An additional benefit of Emanuel's plan, besides critical infrastructure improvement, is the addition of 1,800 construction jobs—both at the water department and its contractors and suppliers.
Working a water crew is a good job but at times a tough one.
Because water goes everywhere in the city, water crews find themselves in places where they're happy to be inside a trench.
"This isn't the best place to work, danger-wise," said foreman Stan DeCaluwe, noting that most at risk are the area residents. "The last site, two men were shot on the corner about 120 feet away from where we were digging."
But gunplay is a rarity.
"Mostly our problems are theft on the job site," said DeCaluwe. Tool lockers get broken into.
The new main is eight inches in diameter—to increase the capacity to larger buildings that might be built in decades to come.
The new pipes are 18 feet long, and their manufacturer suggests they're good for 300 years, coated with a protective resin outside, wrapped in plastic and lined with concrete. They are also ductile iron, which has a little more give.
"You've got more forgiveness," said Michael Sturtevant, deputy commissioner for engineering services.
One of the more surprising aspects of the process is that the new main was set in place, then covered back up with dirt.
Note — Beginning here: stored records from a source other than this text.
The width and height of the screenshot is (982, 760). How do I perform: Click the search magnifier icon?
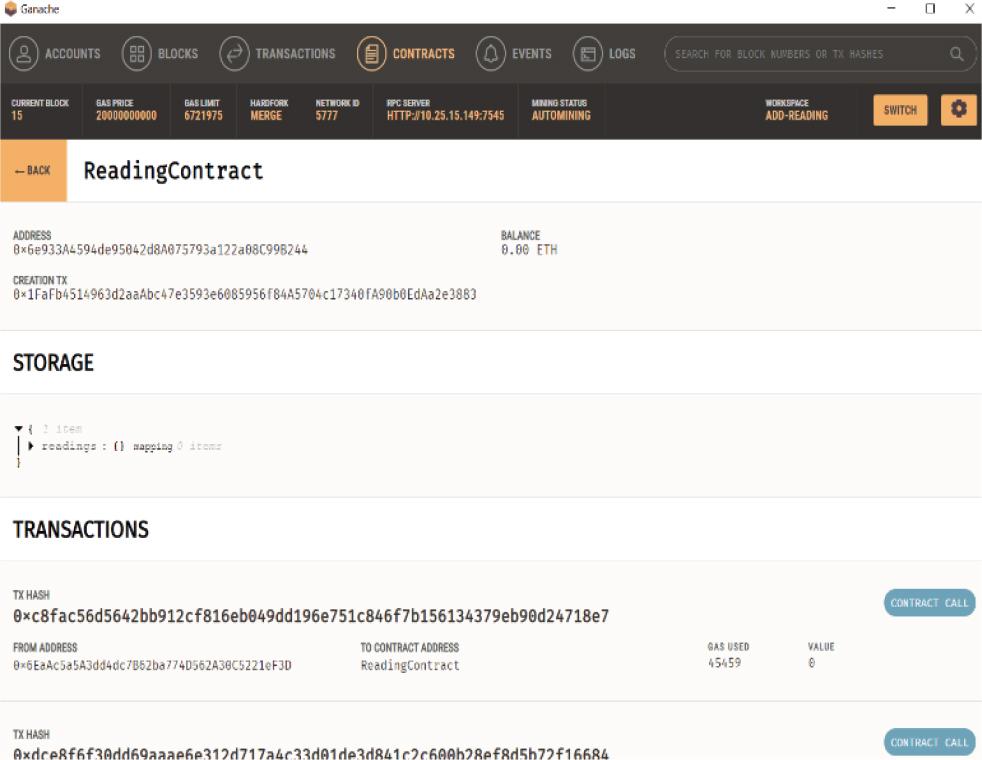(x=957, y=54)
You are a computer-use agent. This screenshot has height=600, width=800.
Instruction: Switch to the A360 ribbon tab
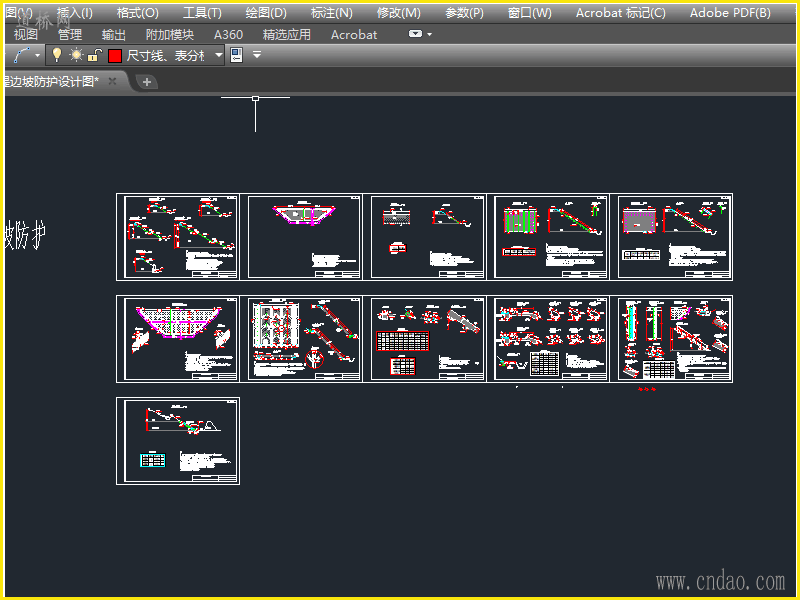pos(228,34)
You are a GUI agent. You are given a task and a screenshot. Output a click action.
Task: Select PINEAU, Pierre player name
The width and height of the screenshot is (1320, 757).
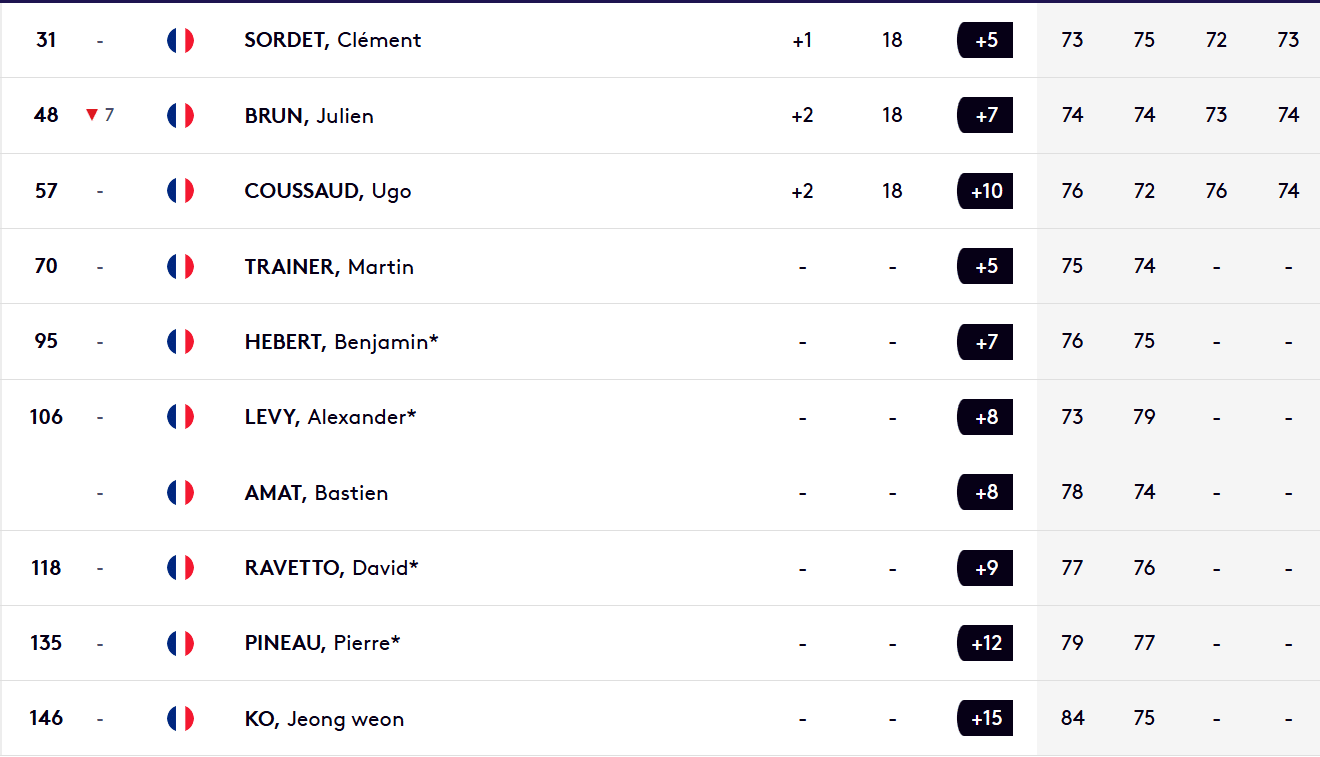coord(322,643)
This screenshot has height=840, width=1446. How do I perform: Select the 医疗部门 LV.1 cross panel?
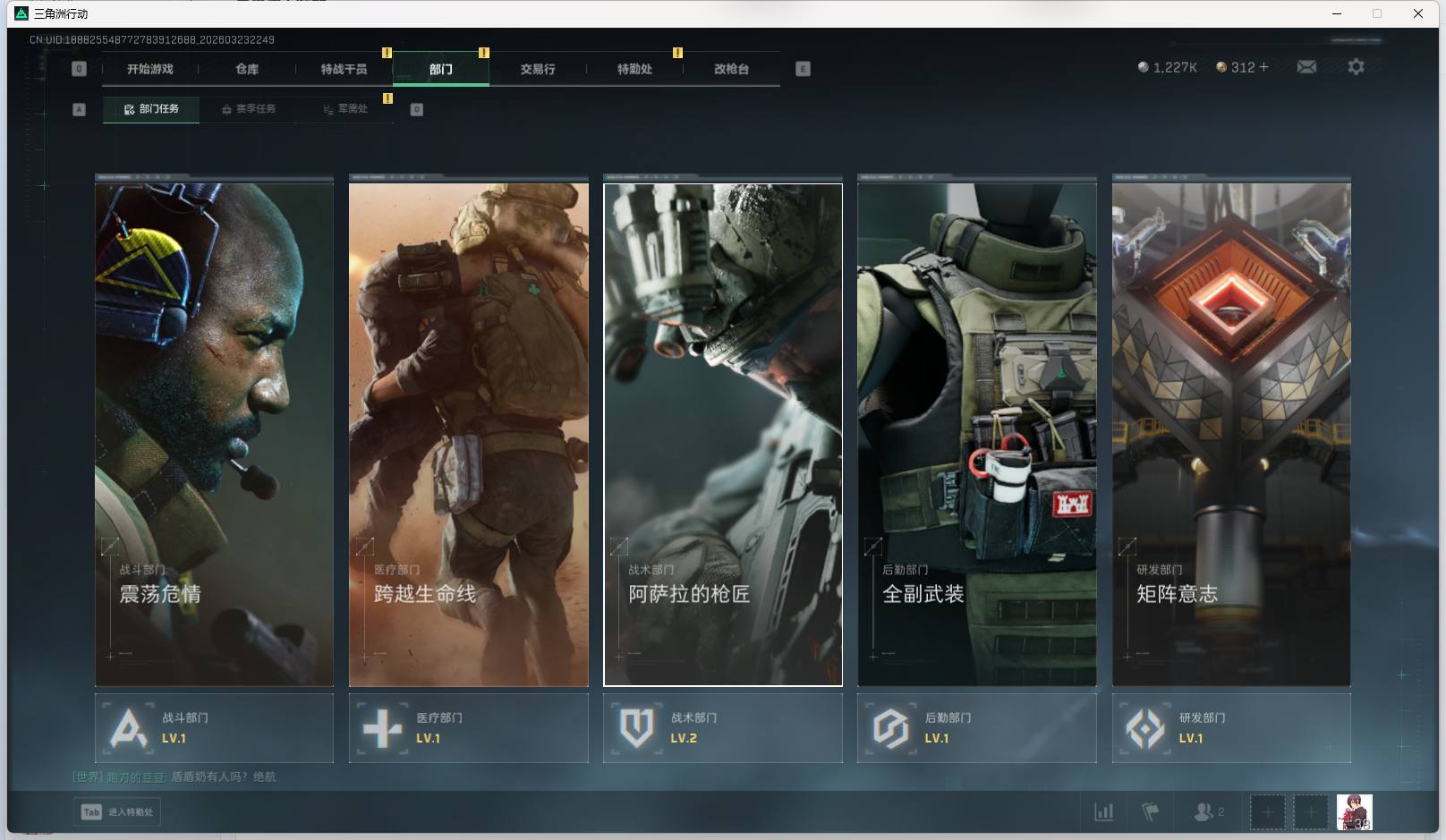[468, 728]
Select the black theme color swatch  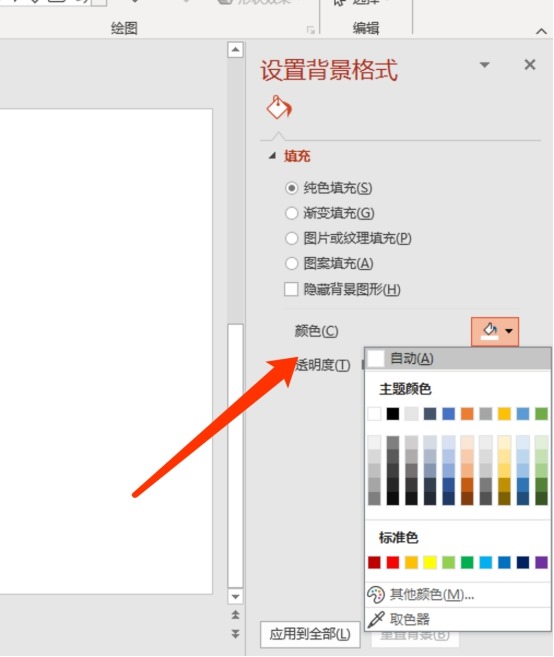click(x=393, y=414)
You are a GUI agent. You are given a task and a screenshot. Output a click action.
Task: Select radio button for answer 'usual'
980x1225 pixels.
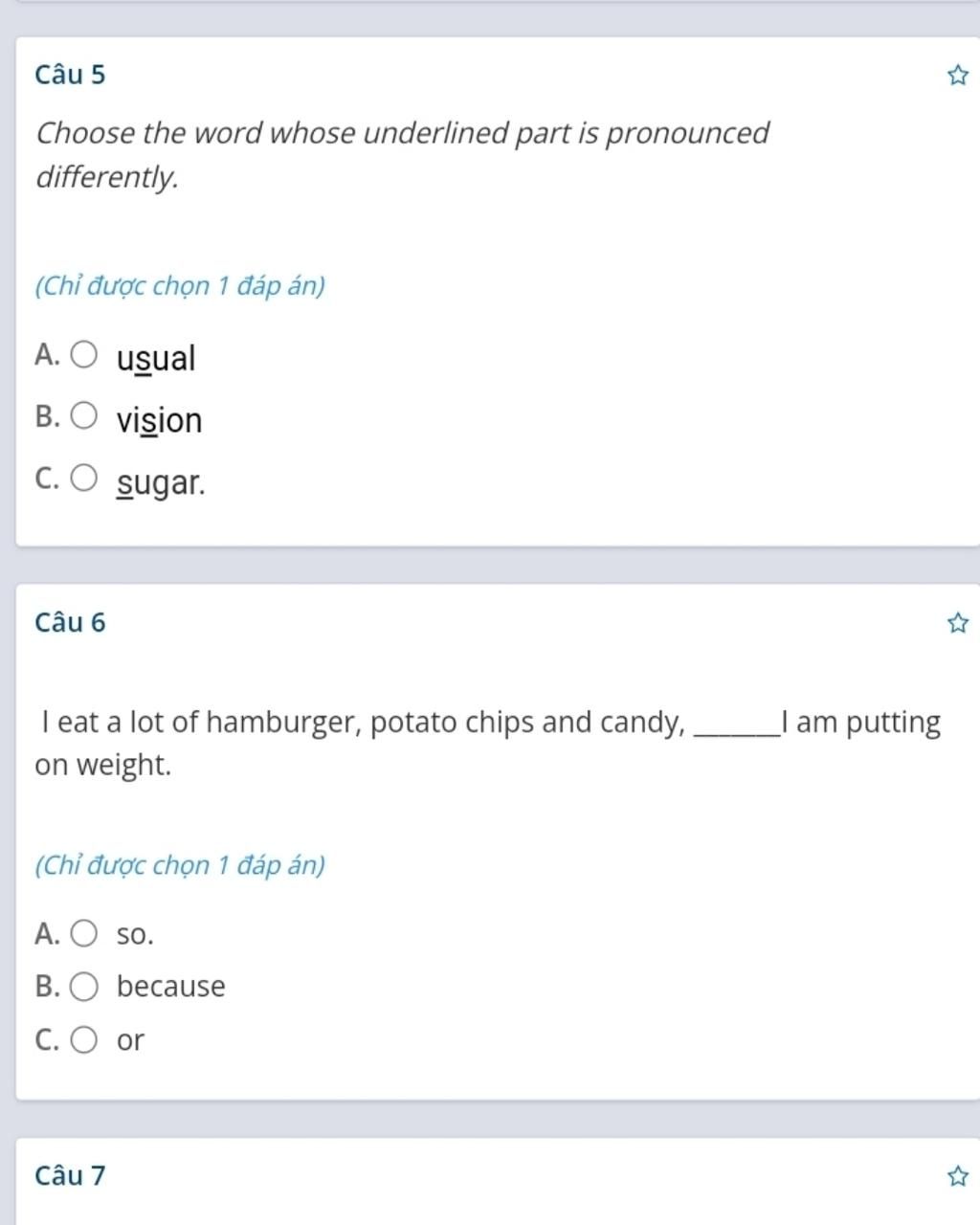pyautogui.click(x=84, y=355)
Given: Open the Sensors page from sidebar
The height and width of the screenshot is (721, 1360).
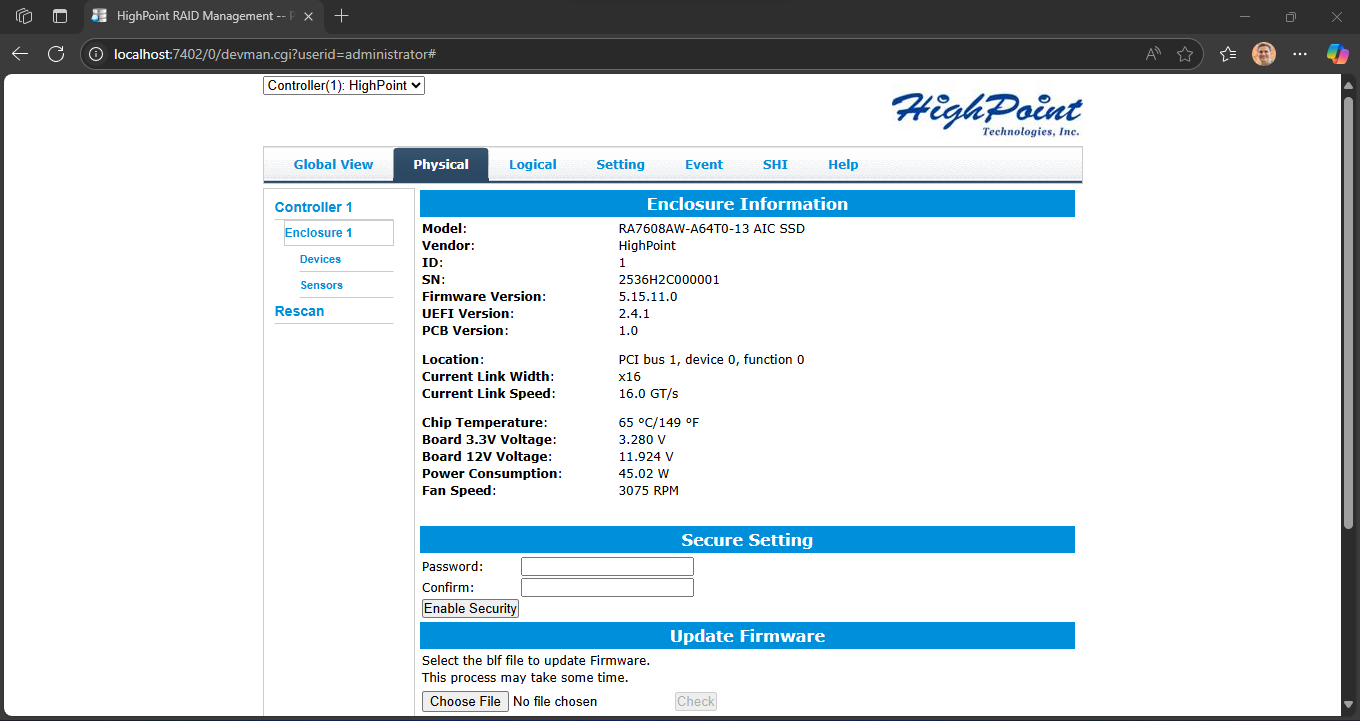Looking at the screenshot, I should tap(321, 285).
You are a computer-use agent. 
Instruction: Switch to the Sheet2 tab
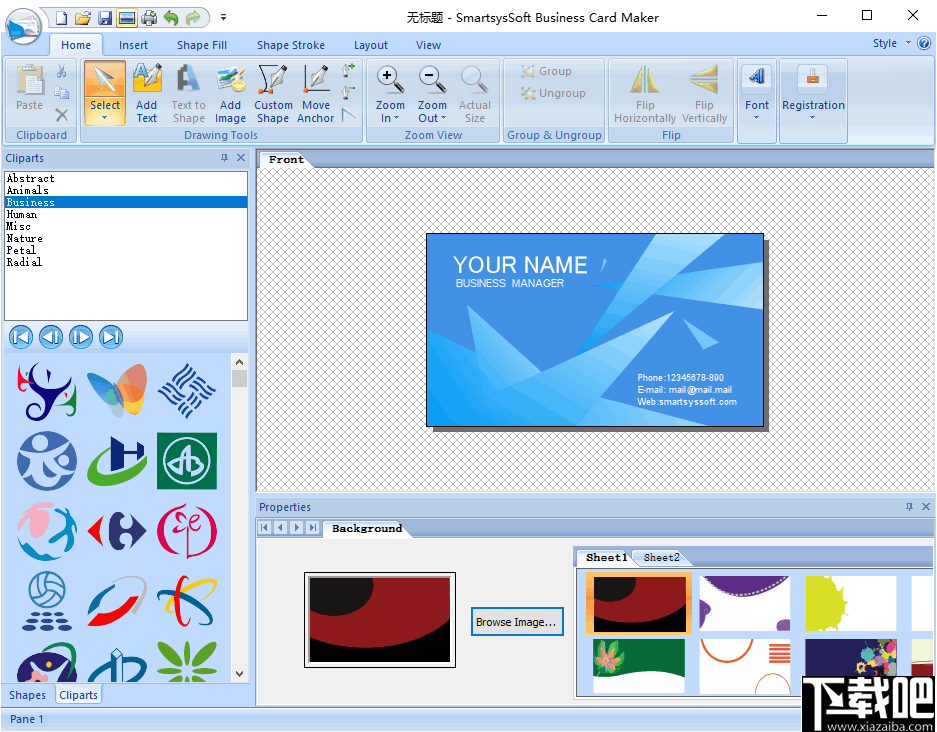click(661, 557)
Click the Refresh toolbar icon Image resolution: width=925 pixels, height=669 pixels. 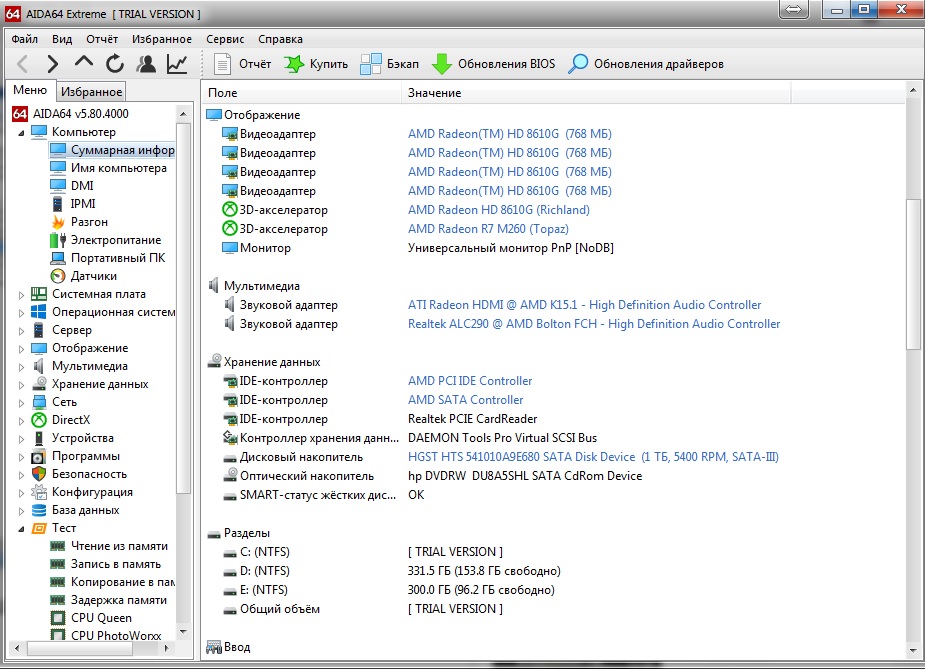tap(114, 64)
"You can't leave these trenches open," said Skrabutenas. "I can't shut this block down for a month."
The new main was pressure tested—100 pounds for two hours, to check for leaks, then flushed with chlorine for 24 hours, to sanitize it and prevent bacteria from being introduced into the system.
On Nov 17, after 34 days of work, service was transferred to the new main, house by house, and the old main was shut off. It's left in the ground—there's no point to remove it.
From now until April, the water crews will focus on leaks.
"If something is going to fail, typically it fails more often in the wintertime," said DeCaluwe. "Everything's hampered by cold weather."